» **Rows taken from a screen grounding dataset**
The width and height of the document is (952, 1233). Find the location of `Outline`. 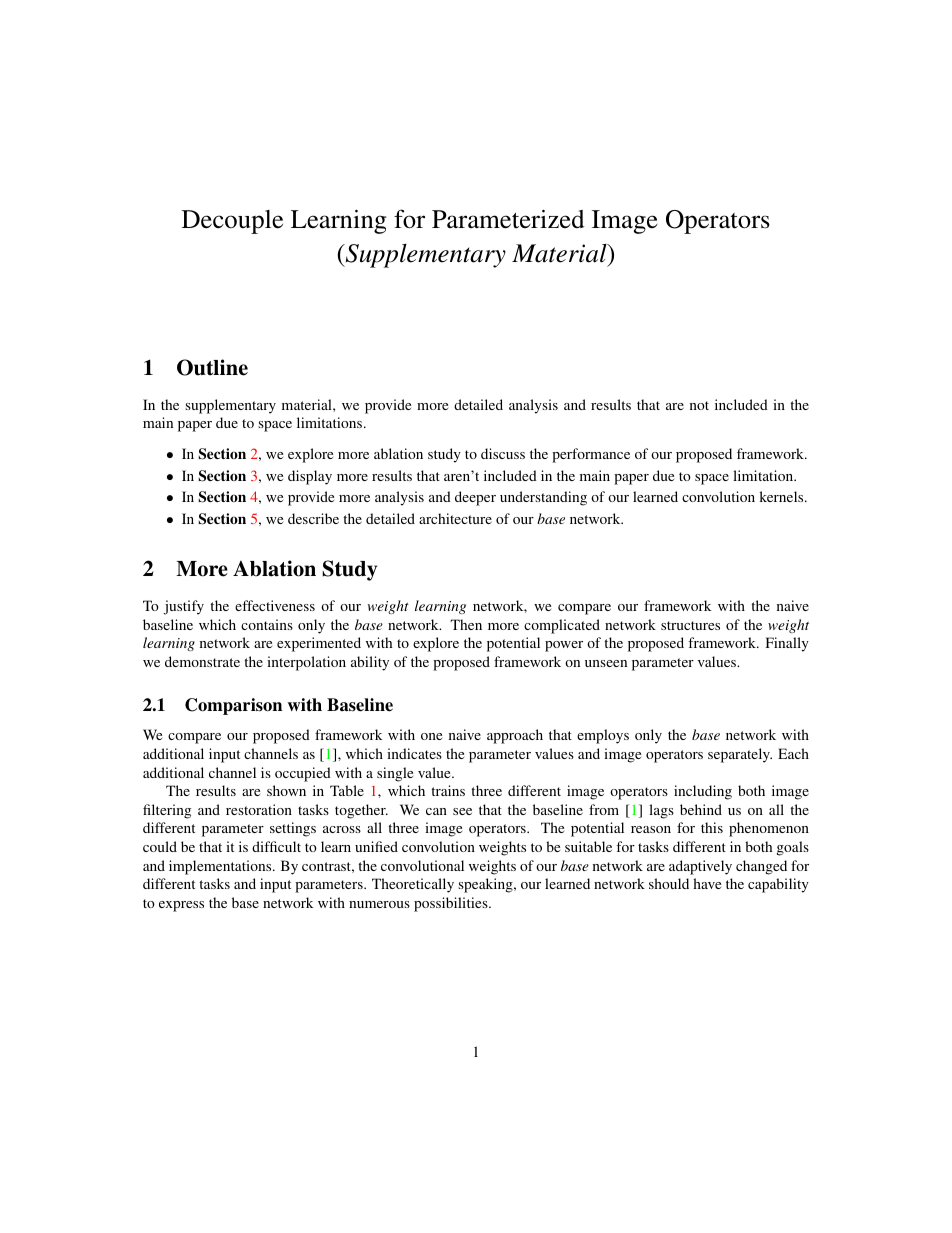

Outline is located at coordinates (212, 367).
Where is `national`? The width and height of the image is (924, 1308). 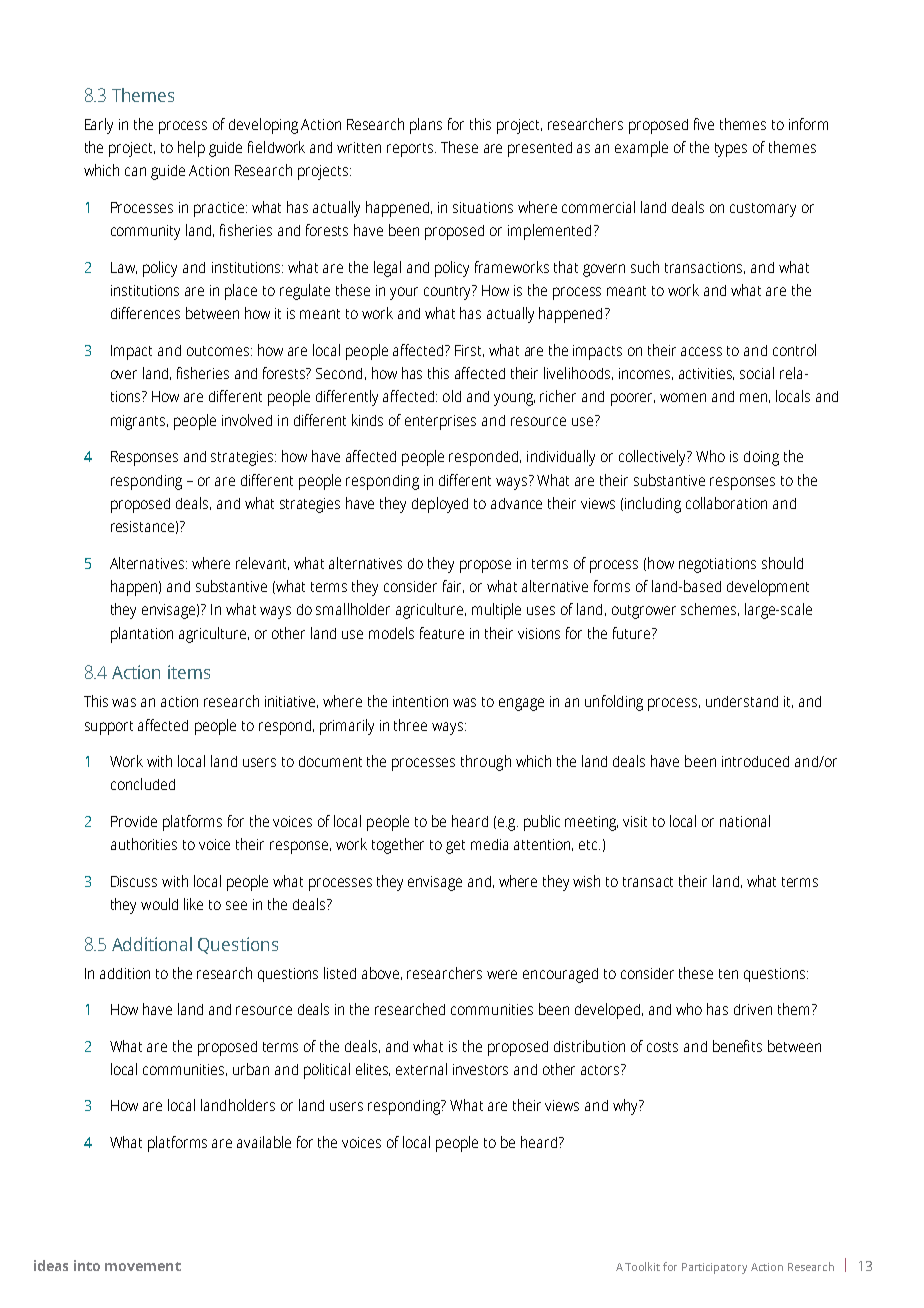
national is located at coordinates (745, 821).
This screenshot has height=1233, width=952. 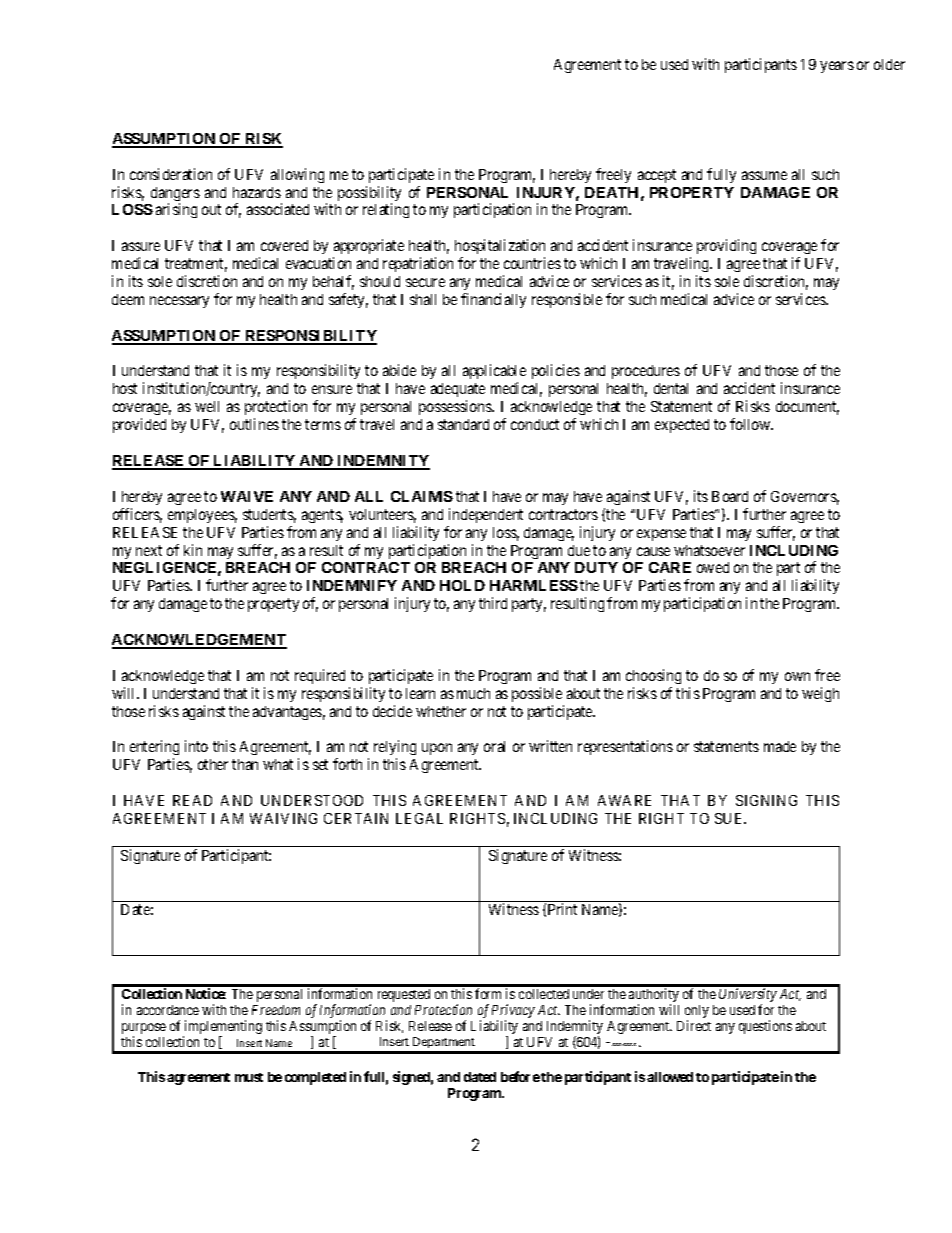 I want to click on accept, so click(x=657, y=176).
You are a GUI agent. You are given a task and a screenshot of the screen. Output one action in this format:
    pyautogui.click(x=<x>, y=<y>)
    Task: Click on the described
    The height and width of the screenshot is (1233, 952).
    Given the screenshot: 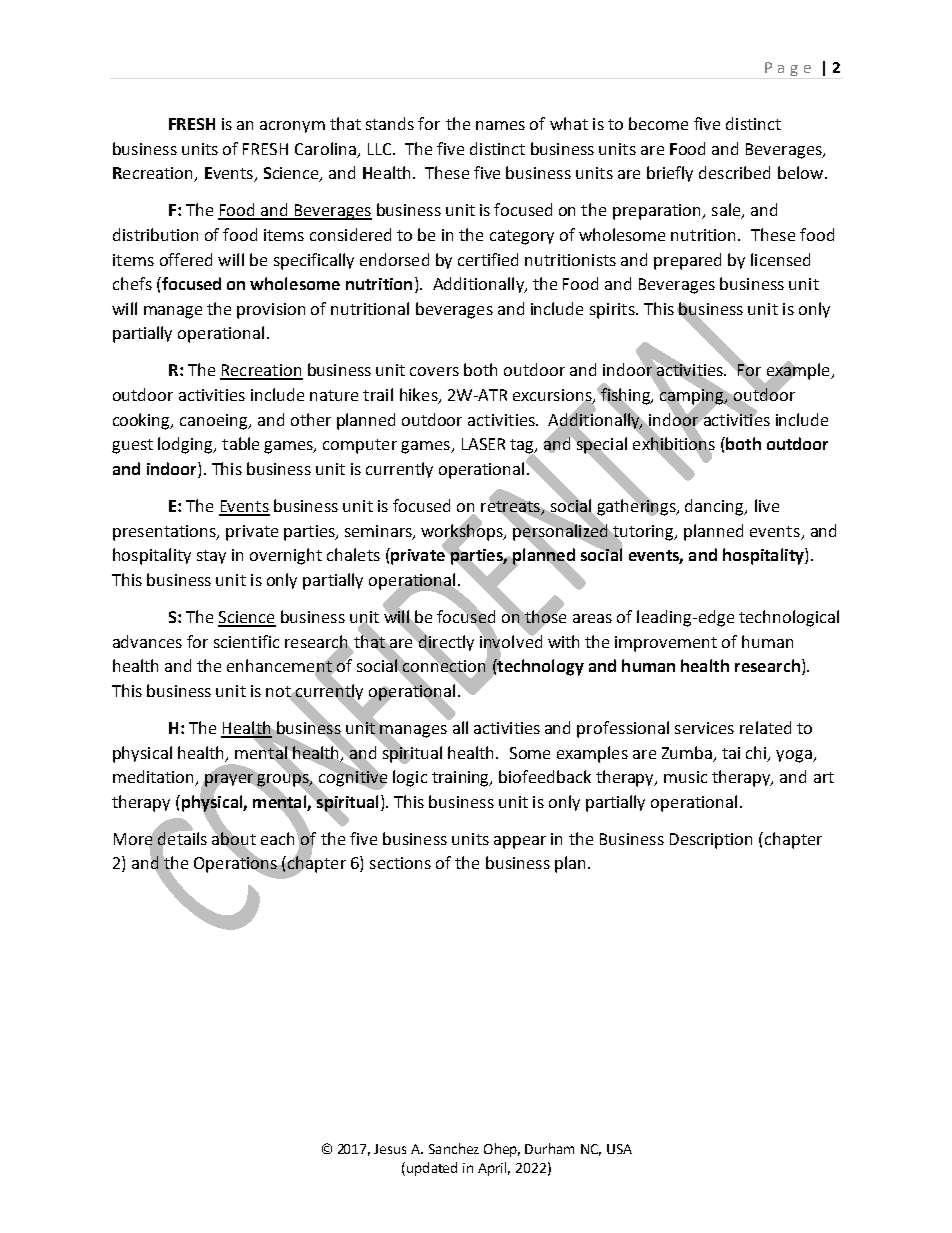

» **Exercise brief**
Please recast the lines as a JSON list of strings, one string per line, skipping blank lines, starting with the line containing "You are a GUI" and going on through the last line above, both ends included. Leave the pictures out.

» **Solution for this exercise**
[
  "You are a GUI agent. You are given a task and a screenshot of the screen. Output one action in this format:",
  "    pyautogui.click(x=<x>, y=<y>)",
  "    Task: Click on the described",
  "    The height and width of the screenshot is (1233, 952).",
  "    Given the screenshot: "
]